* **TASK 1**
In the records, take the lines between the one holding "At what coordinates should I click to accomplish: Go" and the one holding "pos(333,50)", inclusive, and switch "breadcrumb" to "navigation trail". Return only those lines, with everything else left unchanged.

* **EXTRACT PROVIDED**
Free food.
That’s how I feel about bread crumbs. Invariably, part of a baguette goes uneaten, and by the next day, it’s stale. It could go into the trash, or it could go into a bowl and wait for more of its baguette brethren to accumulate, until the day comes when the bowl is full and it’s time to make bread crumbs. (Be warned, though: A bowl full of bread scraps sitting on your kitchen counter will attract curious stares from houseguests. Prepare a few pithy replies to potentially awkward questions in advance.)
Homemade bread crumbs are far, far superior to the store-bought kind. Besides being tasty enough to eat straight, they are perfect for:
- breading croquettes, chicken and anything else you want to fry
- mixing with cheese for topping gratins
- stuffing vegetables
- sauteing with olive oil and garlic and sprinkling on top of pasta (aka the poor man’s parmigiano)
- covering bottom crusts of fruit pies to absorb excess juice
Once you’ve collected enough odds and ends of bread, the process is straightforward. Crush the pieces of bread with your hands into crouton-sized pieces onto a baking sheet.

* **SOURCE MATERIAL**
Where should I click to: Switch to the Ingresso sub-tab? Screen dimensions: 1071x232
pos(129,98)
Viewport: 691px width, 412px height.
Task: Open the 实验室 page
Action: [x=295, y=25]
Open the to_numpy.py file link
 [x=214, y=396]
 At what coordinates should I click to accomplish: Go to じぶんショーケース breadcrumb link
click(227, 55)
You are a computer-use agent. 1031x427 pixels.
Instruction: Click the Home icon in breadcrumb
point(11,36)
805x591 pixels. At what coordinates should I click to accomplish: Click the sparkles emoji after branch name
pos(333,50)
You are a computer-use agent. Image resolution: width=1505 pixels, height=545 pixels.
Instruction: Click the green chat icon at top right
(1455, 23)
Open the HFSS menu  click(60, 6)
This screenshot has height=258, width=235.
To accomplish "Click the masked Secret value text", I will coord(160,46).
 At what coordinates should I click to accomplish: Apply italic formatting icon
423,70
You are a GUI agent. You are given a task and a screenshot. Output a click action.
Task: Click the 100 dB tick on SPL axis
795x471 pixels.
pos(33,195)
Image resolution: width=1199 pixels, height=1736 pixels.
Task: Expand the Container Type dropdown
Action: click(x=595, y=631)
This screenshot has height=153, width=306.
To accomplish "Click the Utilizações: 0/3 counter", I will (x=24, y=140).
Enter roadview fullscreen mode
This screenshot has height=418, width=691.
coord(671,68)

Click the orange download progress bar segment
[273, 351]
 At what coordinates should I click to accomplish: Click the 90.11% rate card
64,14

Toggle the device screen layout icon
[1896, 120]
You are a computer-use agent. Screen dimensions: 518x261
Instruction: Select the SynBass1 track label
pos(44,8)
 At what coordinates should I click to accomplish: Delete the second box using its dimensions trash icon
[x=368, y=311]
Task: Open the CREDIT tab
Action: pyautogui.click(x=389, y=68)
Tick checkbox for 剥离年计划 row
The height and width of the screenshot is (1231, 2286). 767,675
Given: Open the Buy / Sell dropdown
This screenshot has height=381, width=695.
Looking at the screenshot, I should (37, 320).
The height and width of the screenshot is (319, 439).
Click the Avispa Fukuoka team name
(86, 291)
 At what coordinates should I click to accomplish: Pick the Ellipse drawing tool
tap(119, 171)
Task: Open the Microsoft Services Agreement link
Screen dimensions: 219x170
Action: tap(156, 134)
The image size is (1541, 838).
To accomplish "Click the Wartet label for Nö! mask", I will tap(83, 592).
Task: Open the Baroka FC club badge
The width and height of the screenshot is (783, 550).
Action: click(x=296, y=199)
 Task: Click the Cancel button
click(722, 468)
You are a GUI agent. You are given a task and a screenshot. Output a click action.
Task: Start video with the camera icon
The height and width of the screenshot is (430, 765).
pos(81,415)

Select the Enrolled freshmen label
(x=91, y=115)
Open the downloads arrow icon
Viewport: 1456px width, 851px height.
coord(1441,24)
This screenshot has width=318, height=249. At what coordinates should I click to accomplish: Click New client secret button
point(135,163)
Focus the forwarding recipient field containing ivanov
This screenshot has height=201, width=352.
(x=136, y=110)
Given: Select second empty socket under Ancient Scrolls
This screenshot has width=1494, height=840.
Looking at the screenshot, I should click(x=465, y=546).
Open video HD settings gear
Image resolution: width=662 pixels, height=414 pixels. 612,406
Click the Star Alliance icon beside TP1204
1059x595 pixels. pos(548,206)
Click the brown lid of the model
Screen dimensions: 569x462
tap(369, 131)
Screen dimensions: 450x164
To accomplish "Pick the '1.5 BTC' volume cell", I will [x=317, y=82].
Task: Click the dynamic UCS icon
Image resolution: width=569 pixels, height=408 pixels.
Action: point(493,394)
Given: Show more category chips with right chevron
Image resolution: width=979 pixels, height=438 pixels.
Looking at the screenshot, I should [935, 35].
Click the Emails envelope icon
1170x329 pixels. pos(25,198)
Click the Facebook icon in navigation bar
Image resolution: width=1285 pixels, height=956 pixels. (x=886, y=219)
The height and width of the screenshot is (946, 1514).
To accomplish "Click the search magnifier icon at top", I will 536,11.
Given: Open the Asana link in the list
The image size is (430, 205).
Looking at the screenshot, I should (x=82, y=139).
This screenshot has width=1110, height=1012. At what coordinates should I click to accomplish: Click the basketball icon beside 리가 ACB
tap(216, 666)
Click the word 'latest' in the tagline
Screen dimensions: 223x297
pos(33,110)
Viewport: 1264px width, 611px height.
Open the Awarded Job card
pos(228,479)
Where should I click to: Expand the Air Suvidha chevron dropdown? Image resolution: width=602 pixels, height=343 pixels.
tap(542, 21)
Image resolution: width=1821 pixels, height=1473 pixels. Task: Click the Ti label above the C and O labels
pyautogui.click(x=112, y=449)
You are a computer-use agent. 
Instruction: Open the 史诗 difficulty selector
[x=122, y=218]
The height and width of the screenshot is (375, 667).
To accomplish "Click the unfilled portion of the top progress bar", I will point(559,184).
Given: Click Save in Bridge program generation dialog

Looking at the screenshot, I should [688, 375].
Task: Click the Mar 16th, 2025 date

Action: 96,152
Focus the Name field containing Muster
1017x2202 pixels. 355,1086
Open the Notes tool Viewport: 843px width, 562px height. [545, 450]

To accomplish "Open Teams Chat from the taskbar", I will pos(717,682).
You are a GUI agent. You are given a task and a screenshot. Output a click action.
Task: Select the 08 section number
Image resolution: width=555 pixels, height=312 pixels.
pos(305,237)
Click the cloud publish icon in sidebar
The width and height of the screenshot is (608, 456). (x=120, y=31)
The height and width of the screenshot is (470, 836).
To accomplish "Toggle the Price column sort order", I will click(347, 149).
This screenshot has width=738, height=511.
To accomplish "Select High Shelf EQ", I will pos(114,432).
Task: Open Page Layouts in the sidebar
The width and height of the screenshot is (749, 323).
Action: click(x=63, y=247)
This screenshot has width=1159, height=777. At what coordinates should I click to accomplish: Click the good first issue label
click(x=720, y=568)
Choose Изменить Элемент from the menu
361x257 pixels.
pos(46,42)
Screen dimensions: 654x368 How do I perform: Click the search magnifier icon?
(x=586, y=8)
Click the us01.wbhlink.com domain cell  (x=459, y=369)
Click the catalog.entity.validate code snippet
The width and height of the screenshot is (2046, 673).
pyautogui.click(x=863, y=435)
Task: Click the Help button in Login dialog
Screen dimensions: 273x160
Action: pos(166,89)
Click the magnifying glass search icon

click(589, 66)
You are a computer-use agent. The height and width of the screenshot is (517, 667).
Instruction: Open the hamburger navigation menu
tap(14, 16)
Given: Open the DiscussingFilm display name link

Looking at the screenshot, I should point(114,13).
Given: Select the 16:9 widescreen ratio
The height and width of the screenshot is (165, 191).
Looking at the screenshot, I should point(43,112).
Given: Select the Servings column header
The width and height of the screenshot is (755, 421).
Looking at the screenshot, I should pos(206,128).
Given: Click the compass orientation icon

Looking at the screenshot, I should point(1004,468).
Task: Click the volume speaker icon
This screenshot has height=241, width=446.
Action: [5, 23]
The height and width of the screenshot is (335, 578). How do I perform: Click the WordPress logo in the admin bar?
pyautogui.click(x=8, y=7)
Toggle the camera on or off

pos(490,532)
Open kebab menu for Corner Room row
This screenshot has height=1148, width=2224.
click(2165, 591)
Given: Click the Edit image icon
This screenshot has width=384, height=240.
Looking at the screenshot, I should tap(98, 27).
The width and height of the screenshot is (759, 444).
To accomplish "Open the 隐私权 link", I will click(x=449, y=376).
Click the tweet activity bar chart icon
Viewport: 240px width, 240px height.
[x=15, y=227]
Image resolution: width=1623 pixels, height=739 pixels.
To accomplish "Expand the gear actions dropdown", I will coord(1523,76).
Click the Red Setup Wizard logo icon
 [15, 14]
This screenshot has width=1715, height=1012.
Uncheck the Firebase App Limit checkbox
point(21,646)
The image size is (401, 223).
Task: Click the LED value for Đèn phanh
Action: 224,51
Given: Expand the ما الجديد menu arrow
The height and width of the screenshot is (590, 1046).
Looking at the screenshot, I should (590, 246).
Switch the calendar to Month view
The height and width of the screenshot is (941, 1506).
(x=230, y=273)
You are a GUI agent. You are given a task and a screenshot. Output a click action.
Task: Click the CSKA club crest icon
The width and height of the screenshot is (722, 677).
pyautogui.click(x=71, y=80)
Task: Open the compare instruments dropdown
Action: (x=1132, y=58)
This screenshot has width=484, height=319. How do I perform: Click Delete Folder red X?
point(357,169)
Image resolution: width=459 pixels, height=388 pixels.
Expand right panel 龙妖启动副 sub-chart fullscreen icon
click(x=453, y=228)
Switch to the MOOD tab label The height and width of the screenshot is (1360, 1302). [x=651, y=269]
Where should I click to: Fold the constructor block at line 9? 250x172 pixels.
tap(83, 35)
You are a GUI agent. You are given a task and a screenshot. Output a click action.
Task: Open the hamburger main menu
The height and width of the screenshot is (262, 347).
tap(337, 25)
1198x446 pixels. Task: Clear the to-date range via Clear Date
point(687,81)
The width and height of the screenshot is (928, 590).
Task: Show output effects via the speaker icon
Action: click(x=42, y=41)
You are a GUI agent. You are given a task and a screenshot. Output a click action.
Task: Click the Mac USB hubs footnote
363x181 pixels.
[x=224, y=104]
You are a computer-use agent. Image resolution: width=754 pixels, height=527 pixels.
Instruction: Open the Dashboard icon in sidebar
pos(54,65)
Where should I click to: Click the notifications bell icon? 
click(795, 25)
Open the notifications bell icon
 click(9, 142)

* **TASK 2**
List every use the bread crumbs piece gives for homemade bread crumbs in its bulleted list.

* **EXERCISE OUTPUT 1**
 At what coordinates should I click to accomplish: Go to じぶんショーケース navigation trail link
click(227, 55)
You are a computer-use agent. 1031x427 pixels.
Instruction: Click the Home icon in navigation trail
point(11,36)
805x591 pixels. At what coordinates should I click to accomplish: Click the sparkles emoji after branch name
pos(333,50)

* **EXERCISE OUTPUT 2**
- breading croquettes, chicken and anything else you want to fry
- mixing with cheese for topping gratins
- stuffing vegetables
- sauteing with olive oil and garlic and sprinkling on top of pasta (aka the poor man’s parmigiano)
- covering bottom crusts of fruit pies to absorb excess juice